In my opinion, SAP has taken proactive steps to correct the record relative to its Software as a Service (SaaS) strategy, which were badly misrepresented in a posting at BusinessWeek ("SAP Hits On-Demand SaaS Button To Avoid Extinction") described in my companion blog post here on IT Business Edge. (I am purposely not linking to the misleading headline so as not to contribute to its click count.)
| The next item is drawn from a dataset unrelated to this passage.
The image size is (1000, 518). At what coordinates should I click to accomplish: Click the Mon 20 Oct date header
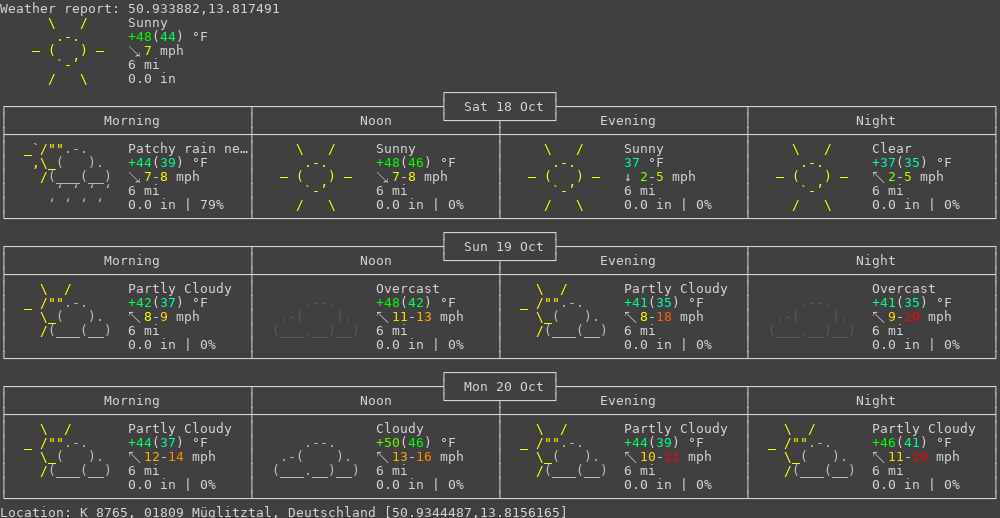pos(500,387)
SAP did not say that the June 16 press release was a direct response, but it really had no choice in my investment-research opinion but to issue this information given its Sarbanes/Oxley, U.S. Securities and Exchange Commission (SEC) and transparency-with-shareholders responsibilities. It looks like a June 16 executive presentation at a trade show provided the venue. The basis of my opinion is two-fold: no press release was issued during the week of June 8 when the same executive gave the same speech at a similar trade show (but maybe the June 16 trade show is just a bigger deal in Europe), and there really is no news in the June 16 SAP SaaS announcement.
One of the key phrases in the headline of the June 16 SAP press release concerning SAP's Large Enterprise On-Demand Strategy" is the phrase "large enterprise." Like all the leading software suppliers, SAP has multiple long-standing SaaS strategies related to various classes of customers. (SAP along with Google, IBM, Microsoft, Oracle and Symantec are the leading software suppliers as measured by worldwide revenue according to IT Investment Research; as a group the five account for over 40 percent of your total software spending worldwide.)
Despite conventional wisdom, SAP has been delivering its popular software in various service forms to large enterprises for almost its whole 30-year-plus history. If SAP customers prefer that method of delivery (which is really all SaaS is - see my post concerning the common fallacy that ERP and SaaS are somehow comparable), SAP obliges. Beginning in 2007, SAP even started breaking out this revenue stream separately for shareholders in a segment (SEC terminology) called "Subscription and Other Software-related service revenue." There is no new news here.
Specifically for large enterprises, SAP has long offered an SAP Customer Relationship Management (SAP CRM) on-demand solution, an E-sourcing on-demand solution (which goes back to SAP's CommerceOne relationship and subsequent investment in 2001 and acquisition), and SAP recently began offering cap-and-trade calculation software through the Clear Standards acquisition. SAP said new SaaS-based expense management software is expected to be launched in mid-2010.
Not to be forgotten, beginning in the late 1990s, SAP also attempted to better serve mid-sized and small businesses (SMBs) that have historically used Infor (and all its constituent parts), Intuit, Microsoft or Sage software. SAP started a joint venture called Pandesic with Intel aimed at ecommerce customers in 1997. It acquired the companies that underlay its BusinessOne product line beginning in 2002 with TopManage. It rolled out (and re-rolled-out and reportedly rolled back in) its BusinessByDesgin (BbD) SaaS offering in 2006. All of these offerings, especially BbD, are available as SaaS via partners. There is no new news here, either, but note that back in history, SaaS might have been called Application Service Provision.
The new news, to the minor extent that there is something new here as opposed to SAP simply taking the chance to refute that post at BusinessWeek, is that SAP is formalizing some of the long available connections between SaaS-delivered and on-premise software. The strategy was unveiled by John Wookey, executive vice president of Large Enterprise On-Demand at SAP and former leading Oracle Applications eBusiness Suite honcho, during a presentation titled "Next Generation OnDemand" at SIIA On-Demand Europe 2009 (see links to the presentation vis the press release hyperlink above).Wookey also announced that all large enterprise on-demand applications will be powered by the Java-based Frictionless platform SAP gained through the Frictionless acquisition in 2006. This is an interesting development vis a vis TopTier, developed by the same Israeli group that provided the TopManage software described above, and which has become the underpinnings of the flagship SAP middleware offering branded NetWeaver. Is Wookey veering away from a "NetWeaver under everything" strategy at SAP? At Oracle, he didn't hesitate to use any middleware he thought would do the job to use under Oracle applications.
Despite that misleading headline, no one of SAP's many SaaS strategies is likely to cause its extinction (or "save it" from such a fate either). The only antidote to a software company's extinction is good products.